- _Description of the task_:
Copy the following material word for word, leaving out the pictures.

- _Data_:

━━━━━━━━━━━━━━━━

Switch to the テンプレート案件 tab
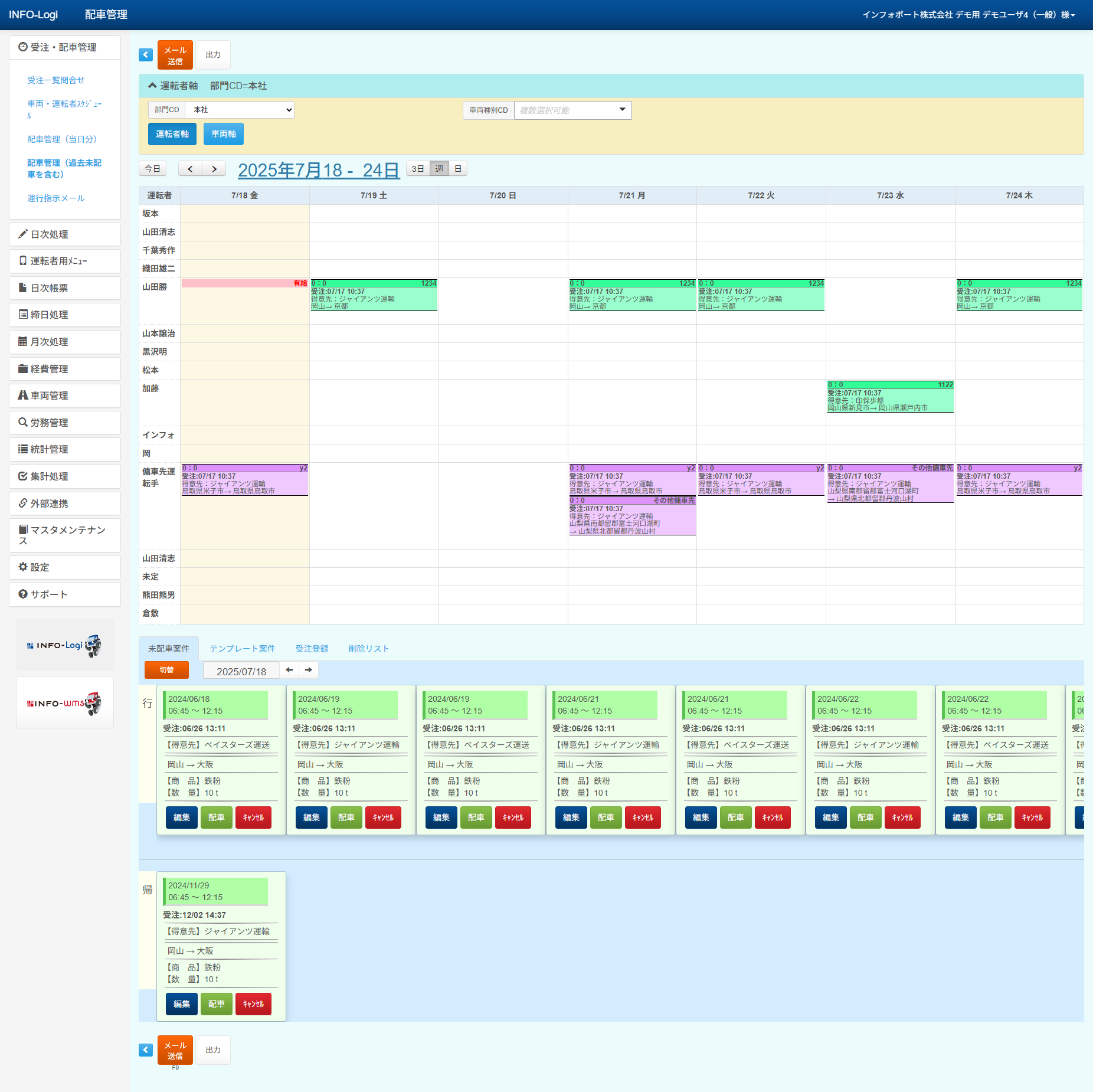This screenshot has width=1093, height=1092. [x=242, y=649]
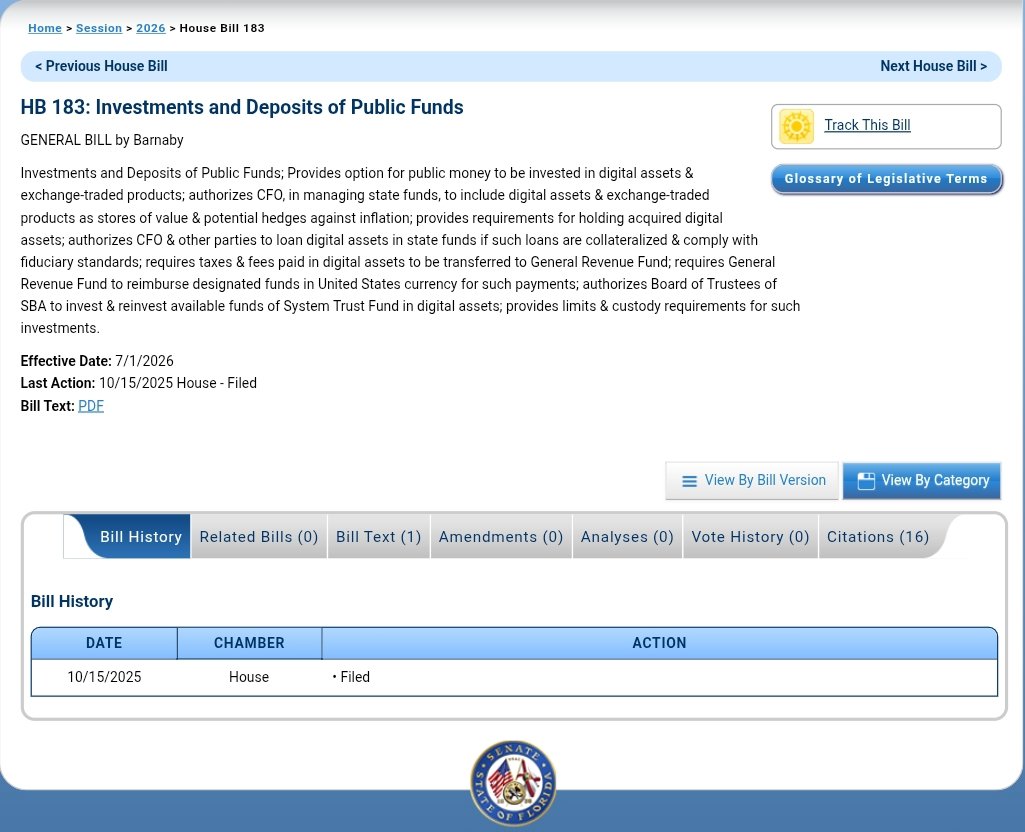Go to Next House Bill
1025x832 pixels.
click(x=933, y=66)
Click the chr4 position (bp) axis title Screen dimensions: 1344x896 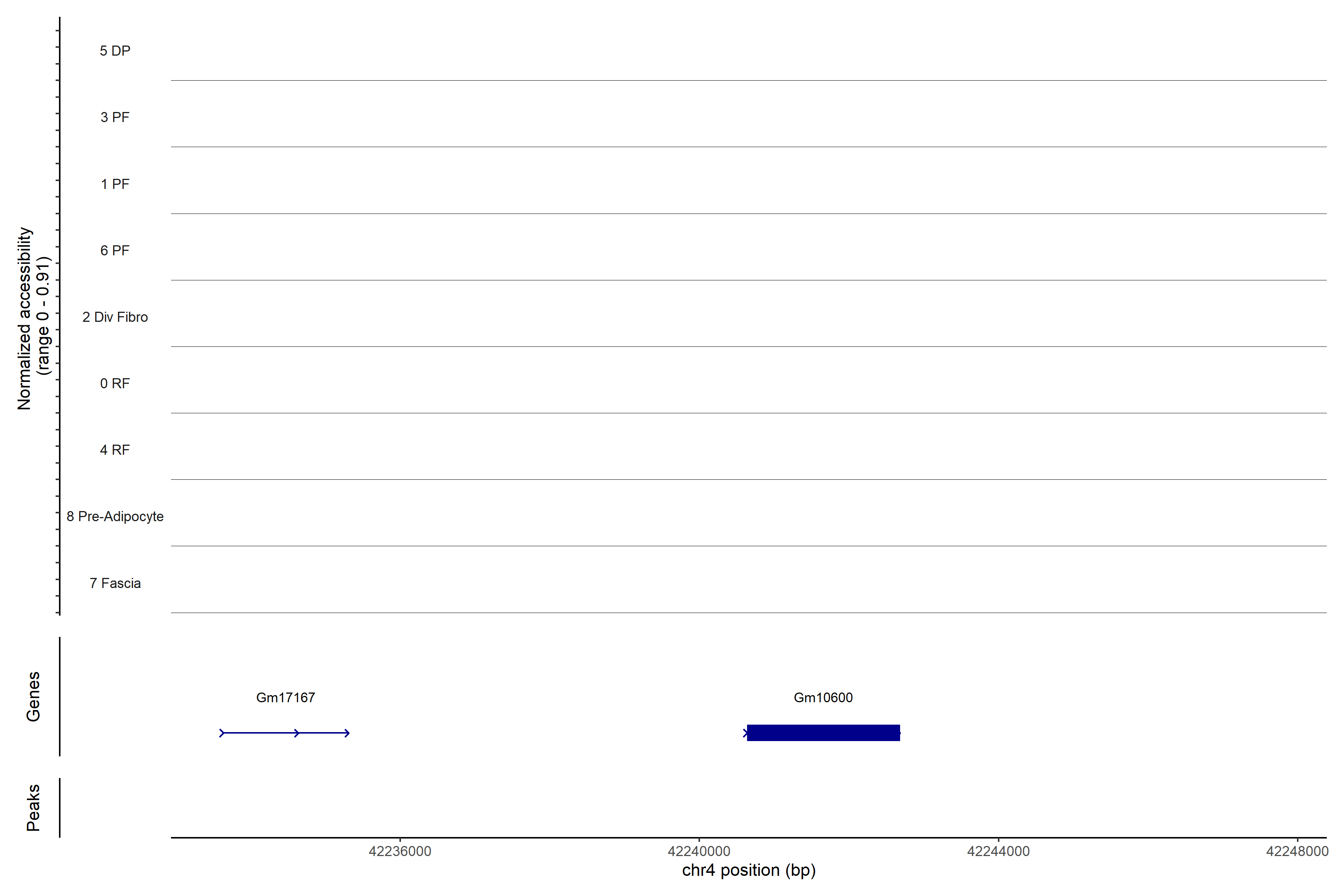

━━━━━━━━━━━━━━━━

- _Solution for this exercise_:
Switch to the テンプレート案件 tab
This screenshot has width=1093, height=1092. [x=242, y=649]
Go to Next House Bill
1025x832 pixels.
click(x=933, y=66)
Click the chr4 position (bp) axis title Screen dimensions: 1344x896 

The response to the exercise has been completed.